“Sure I do.” And Dave discovered that his argument or his hopes had for the moment convinced him. “Now the question is, what’s to be done?”
“Yes,” she admitted, and the tremor of the lips told him that she depended upon him to work out the problem. His heart swelled with glad pride at the thought.
“That man who jus’ passed is my friend,” he told her. “He’s trailin’ that duck Shorty. Like as not we’ll find out what’s stirrin’.”
“I’ll go with you,” the girl said, vivid lips parted in anticipation.
“No, you go home. This is a man’s job. Soon as I find out anything I’ll let you know.”
“You’ll come, no matter what time o’ night it is,” she pleaded.
“Yes,” he promised.
Her firm little hand rested a moment in his brown palm. “I’m depending on you,” she murmured in a whisper lifted to a low wail by a stress of emotion.
BY WAY OF A WINDOW
The trail of rice led down Mission Street, turned at Junipero, crossed into an alley, and trickled along a dusty road to the outskirts of the frontier town.
The responsibility Joyce had put upon him uplifted Dave. He had followed the horse-race gamblers to town on a purely selfish undertaking. But he had been caught in a cross-current of fate and was being swept into dangerous waters for the sake of another.
Doble and Miller were small fish in the swirl of this more desperate venture. He knew Brad Steelman by sight and by reputation. The man’s coffee-brown, hatchet face, his restless, black eyes, the high, narrow shoulders, the slope of nose and chin, combined somehow to give him the look of a wily and predacious wolf. The boy had never met any one who so impressed him with a sense of ruthless rapacity. He was audacious and deadly in attack, but always he covered his tracks cunningly. Suspected of many crimes, he had been proved guilty of none. It was a safe bet that now he had a line of retreat worked out in case his plans went awry.
A soft, low whistle stayed his feet. From behind a greasewood bush Bob rose and beckoned him. Dave tiptoed to him. Both of them crouched behind cover while they whispered.
“The ’dobe house over to the right,” said Bob. “I been up and tried to look in, but they got curtains drawn. I would’ve like to ’ve seen how many gents are present. Nothin’ doin’. It’s a strictly private party.”

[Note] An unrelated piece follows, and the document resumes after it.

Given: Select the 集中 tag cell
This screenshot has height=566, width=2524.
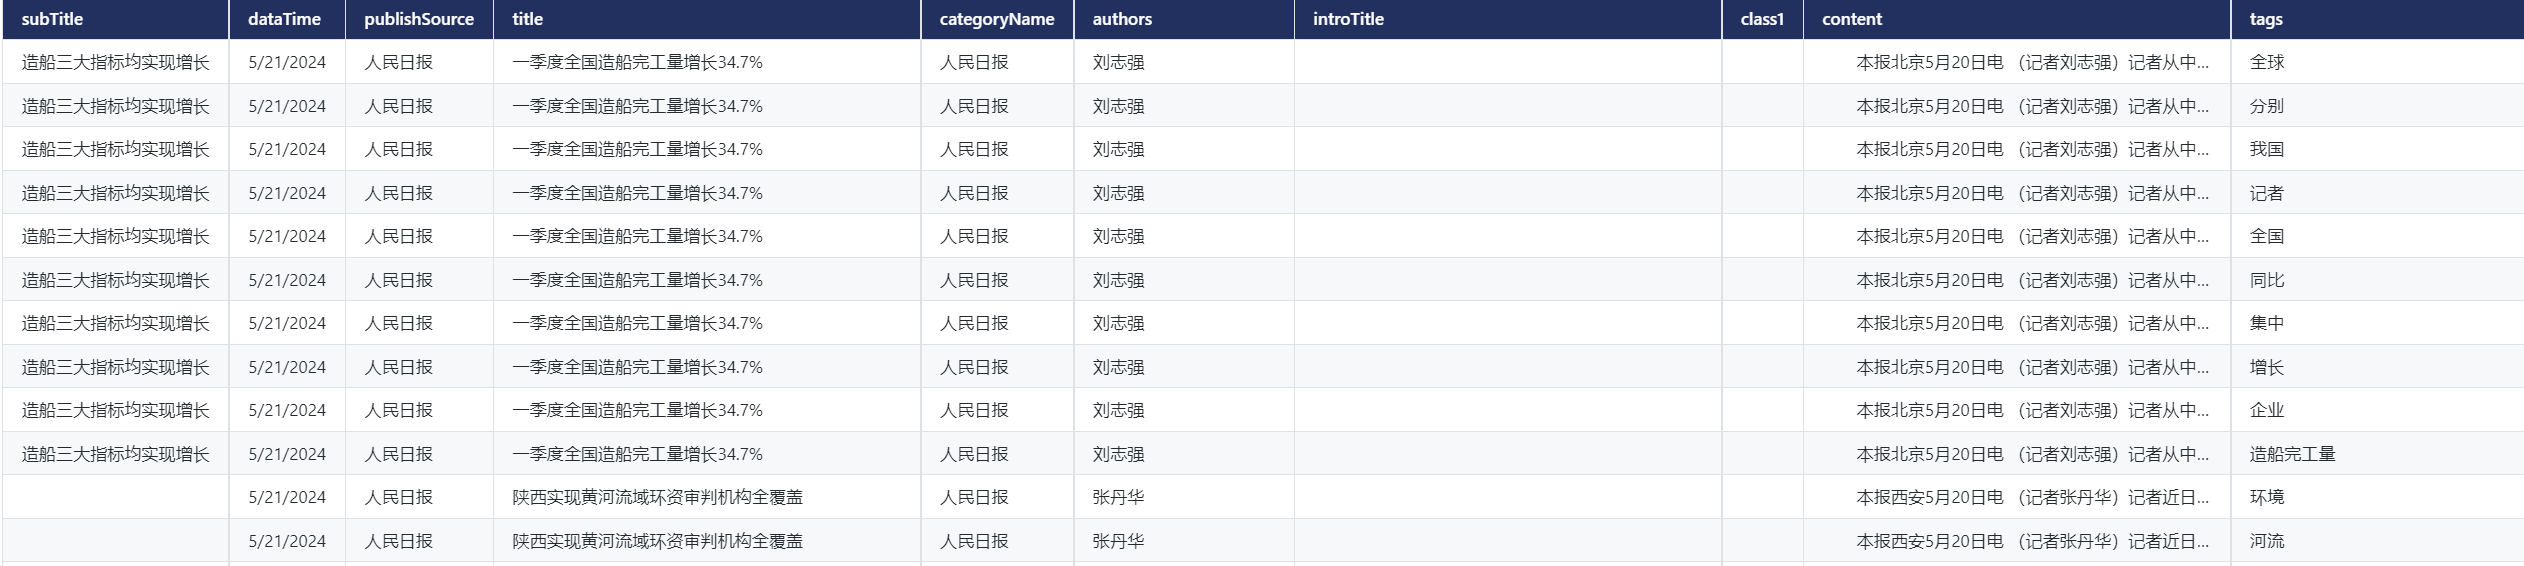Looking at the screenshot, I should click(2267, 323).
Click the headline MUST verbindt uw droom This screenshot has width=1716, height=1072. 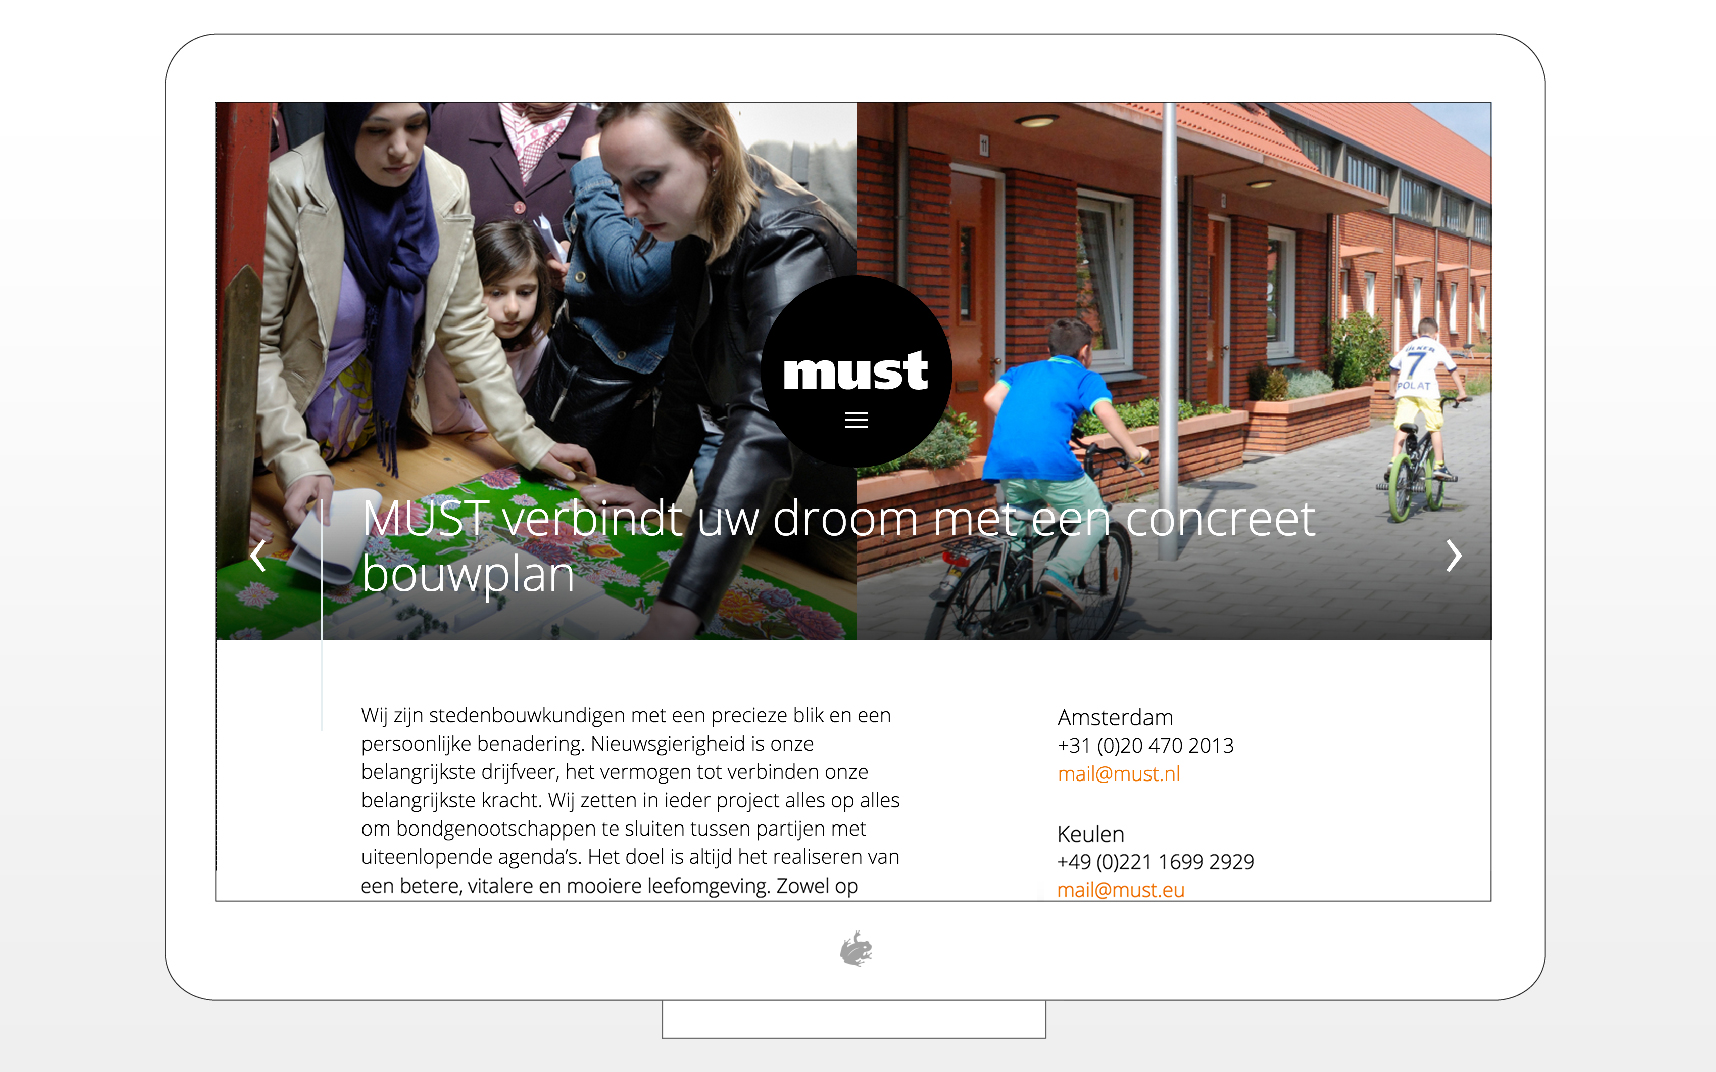838,546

Dave told him what he had learned from the daughter of Emerson Crawford.
“Might make a gather of boys and raid the joint,” suggested Hart.
“Bad medicine, Bob. Our work’s got to be smoother than that. How do we know they got the old man a prisoner there? What excuse we got for attacktin’ a peaceable house? A friend of mine’s brother onct got shot up makin’ a similar mistake. Maybe Crawford’s there. Maybe he ain’t. Say he is. All right. There’s some gun-play back and forth like as not. A b’ilin’ of men pour outa the place. We go in and find the old man with a bullet right spang through his forehead. Well, ain’t that too bad! In the rookus his own punchers must ‘a’ gunned him accidental. How would that story listen in court?”